Once we acknowledge that we ourselves have sinned, then we can sense the implications of our accountability. For example, we may seek forgiveness in Christ once we confess our wrongs (1 John 1:8-10). By stepping out of the ‘blame game’ that Adam and Eve taught us, we can move on to acting responsibly. (There is no doubt that people are unwilling to forgive others because they blame others for a certain situation, blinding them of their own accountability.)
When we do, then we can see the need for forgiveness through Jesus Christ, God’s Son, who died on the cross for our sins. And with forgiveness, repentance is nearby. Our lives are changed.
A possible reason for James’ argument
Perhaps, James argues these things to knock out any self-righteousness. These believers justify themselves by blaming others, even God. They neglect their duties before God (James speaks much about the works that should follow salvation) and wrongly esteem themselves.
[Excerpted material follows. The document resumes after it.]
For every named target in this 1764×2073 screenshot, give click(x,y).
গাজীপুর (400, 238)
We are not sure of their situation, but James wrote some believers who blamed God for at least some of their sins.
The Question of Satan
Some might wonder, “If Satan plays such an important part in temptation, then why doesn’t James mention him?”
James’ chief point is to move us from blaming God to putting the full blame for sin on our own lives. If I lusted for a woman, then it was not Playboy, the woman, Satan, or God’s fault, but my own. If James brought up Satan or the world’s association with temptation (1 John 2:15-17) here in James 1, then he would have further confused his audience.
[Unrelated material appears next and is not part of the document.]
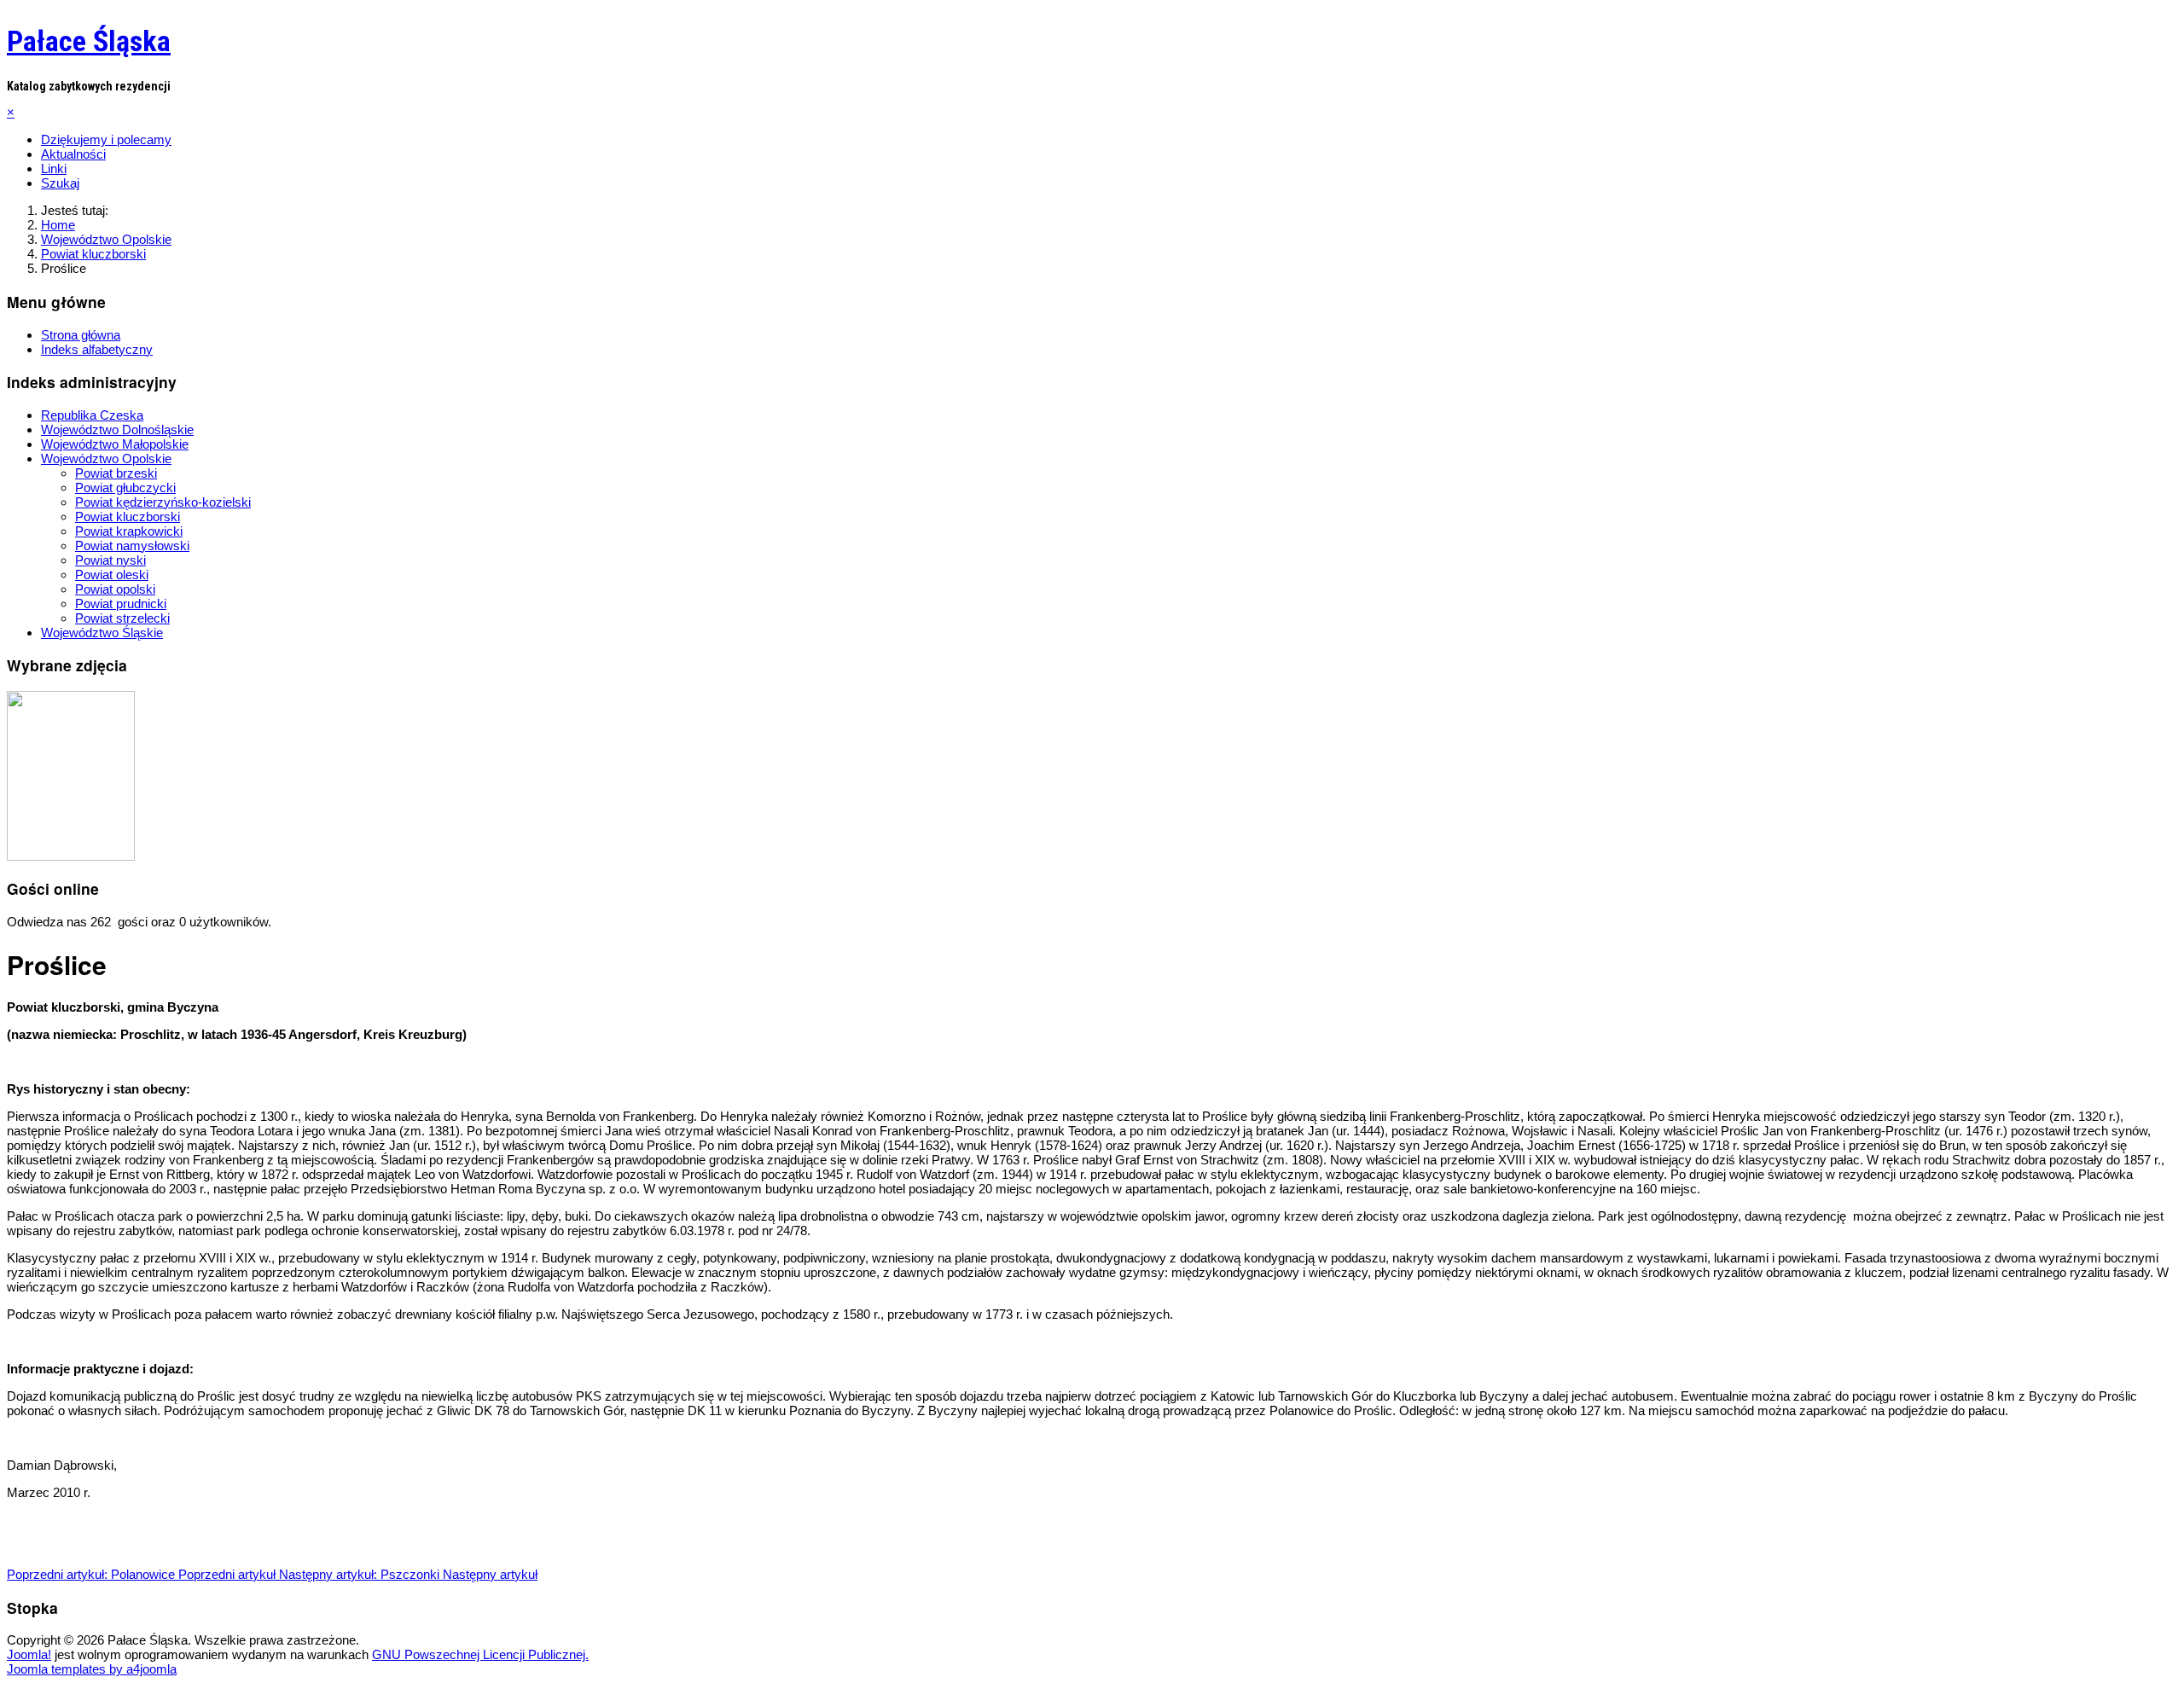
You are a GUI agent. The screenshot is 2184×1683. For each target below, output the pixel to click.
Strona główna (80, 335)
James does believe Satan negatively affects our lives. James 4:7 says, “Submit therefore to God. Resist the devil and he will flee from you.” Satan does tempt. James, however, does not speak about Satan in James 1 because he is convincing us that we are completely responsible for our sins.
Only when we can accept that we are responsible for our sins, can we begin to understand how other factors come into the process of temptation.
James 1:13-15, then is not addressing how we are tempted but the fact that God is absolved from any responsibility for that sin. We sinners are fully responsible for our sins.
You might say, “No, I don’t want to sin.” But think about it, somehow you or I get to be convinced that sin is the best choice. When we choose to follow our sinful desires, it is because we came to think it best. Our belief shifted from God’s will to our own false belief.
We choose to follow our sinful desires because we come to believe they are best.
“Faith’s Triumph Over Temptation” strategically shows how we, as believers, end up sinning—even though we have a holy nature. Our victory over temptation does not come from our personal resolve, though self-discipline can help much. Our most significant opportunity to overcome temptation comes from isolating how the evil one uses lies and deceit (James 1:16) to move us from righteousness (the place where we do not want to sin) to sinfulness (where we are convinced it best to sin).
Bible Study Questions on James 1:13-15
- What is the main point of James in James 1:13-15?
- How does verse 13 confirm that main point?
- What are some reasons people might assert God is partly or wholly responsible for our sins?
- Do you believe that God is somewhat responsible for your sins? Why or why not?
- How does James prove that the sinner is fully responsible for his sins (see 1:14-15)?
- Why do you think James doesn’t mention here Satan’s part in tempting man?
- How do we know Satan is involved in the temptation process?
- Why can we only find forgiveness once we confess the full guilt for our own sin (1 John 1:8-10)?
- The author states, “We choose to follow our desires because we think they are best.” Do you agree? Why or why not?